Inflation is expected to have increased for the first time this year in a blow to Sir Keir Starmer after his first month in power.
The Office for National Statistics will reveal its latest consumer prices index for July on Wednesday, which economists expect will show that prices grew at an annual pace of 2.3pc.
Inflation has held at the Bank of England’s target of 2pc since May, giving the Bank of England confidence to cut interest rates for the first time in four years earlier this month.
However, the next inflation data could throw hopes of future cuts in doubt, particularly if services inflation is stronger than expected, with money markets currently pricing in at least one more rate reduction by the end of the year.

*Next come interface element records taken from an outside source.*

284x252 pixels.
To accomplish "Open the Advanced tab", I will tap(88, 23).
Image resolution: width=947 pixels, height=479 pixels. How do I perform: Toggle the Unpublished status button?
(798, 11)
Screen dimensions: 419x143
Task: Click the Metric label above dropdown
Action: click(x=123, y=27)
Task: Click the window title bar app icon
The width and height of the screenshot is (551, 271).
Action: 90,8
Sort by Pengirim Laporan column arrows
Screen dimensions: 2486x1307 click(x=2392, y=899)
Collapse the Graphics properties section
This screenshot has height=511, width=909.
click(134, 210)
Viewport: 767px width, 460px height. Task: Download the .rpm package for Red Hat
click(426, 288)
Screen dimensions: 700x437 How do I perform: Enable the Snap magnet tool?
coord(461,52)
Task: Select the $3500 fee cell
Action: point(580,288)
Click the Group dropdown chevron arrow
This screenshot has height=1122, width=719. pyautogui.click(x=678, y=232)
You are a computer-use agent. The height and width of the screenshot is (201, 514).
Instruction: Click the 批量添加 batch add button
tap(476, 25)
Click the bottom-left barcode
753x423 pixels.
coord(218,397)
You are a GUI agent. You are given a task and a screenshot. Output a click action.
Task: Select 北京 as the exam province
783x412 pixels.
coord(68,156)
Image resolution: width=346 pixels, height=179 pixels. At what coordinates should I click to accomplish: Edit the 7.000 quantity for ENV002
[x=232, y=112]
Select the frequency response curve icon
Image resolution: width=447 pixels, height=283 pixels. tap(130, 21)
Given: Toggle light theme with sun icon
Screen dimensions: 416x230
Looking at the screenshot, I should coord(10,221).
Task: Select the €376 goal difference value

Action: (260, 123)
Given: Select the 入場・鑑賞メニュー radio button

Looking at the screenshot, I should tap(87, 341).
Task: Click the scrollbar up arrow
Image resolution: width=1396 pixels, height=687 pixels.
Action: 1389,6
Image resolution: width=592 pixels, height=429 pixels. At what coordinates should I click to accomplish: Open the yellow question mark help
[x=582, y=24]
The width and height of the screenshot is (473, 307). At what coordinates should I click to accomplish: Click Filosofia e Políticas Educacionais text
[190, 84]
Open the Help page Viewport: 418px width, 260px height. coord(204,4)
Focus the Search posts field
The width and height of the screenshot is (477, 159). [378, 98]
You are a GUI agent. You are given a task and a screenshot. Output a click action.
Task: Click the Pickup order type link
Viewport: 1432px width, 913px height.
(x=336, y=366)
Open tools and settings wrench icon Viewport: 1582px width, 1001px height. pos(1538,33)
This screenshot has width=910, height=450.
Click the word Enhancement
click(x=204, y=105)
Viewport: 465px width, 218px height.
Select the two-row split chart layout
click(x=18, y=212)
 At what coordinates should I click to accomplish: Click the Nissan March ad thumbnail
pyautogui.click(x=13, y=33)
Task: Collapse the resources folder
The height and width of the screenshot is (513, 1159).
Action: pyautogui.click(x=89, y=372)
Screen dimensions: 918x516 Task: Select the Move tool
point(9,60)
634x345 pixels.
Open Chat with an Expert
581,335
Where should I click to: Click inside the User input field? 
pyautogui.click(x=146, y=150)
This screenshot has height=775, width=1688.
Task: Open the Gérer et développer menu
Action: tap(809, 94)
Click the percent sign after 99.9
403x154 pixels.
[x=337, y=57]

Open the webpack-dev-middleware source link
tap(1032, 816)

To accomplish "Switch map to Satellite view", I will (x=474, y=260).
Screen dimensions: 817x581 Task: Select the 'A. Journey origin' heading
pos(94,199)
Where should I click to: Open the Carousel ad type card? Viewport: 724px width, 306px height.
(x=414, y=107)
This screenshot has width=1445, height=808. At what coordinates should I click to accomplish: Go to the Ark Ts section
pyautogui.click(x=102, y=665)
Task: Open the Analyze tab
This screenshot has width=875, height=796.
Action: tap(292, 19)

Catherine Mann, an external member of the Monetary Policy Committee which sets interest rates, said the UK should not be “seduced” into thinking inflation will stay low over the coming year.
Ms Mann, a former OECD chief economist, was one of four policymakers who voted to leave rates unchanged at the last meeting, at 5.25pc, a 16-year high.
“Inflation has come down but… we shouldn’t be seduced by headline inflation because of the role of energy and external aspects working through,” she told the Financial Times.
She said survey evidence suggests companies expect to increase wages and prices, which indicates she will be “looking at a problem for next year”.
Elizabeth Martins, UK economist at HSBC, said: “We see no urgent case for a follow up rate cut.”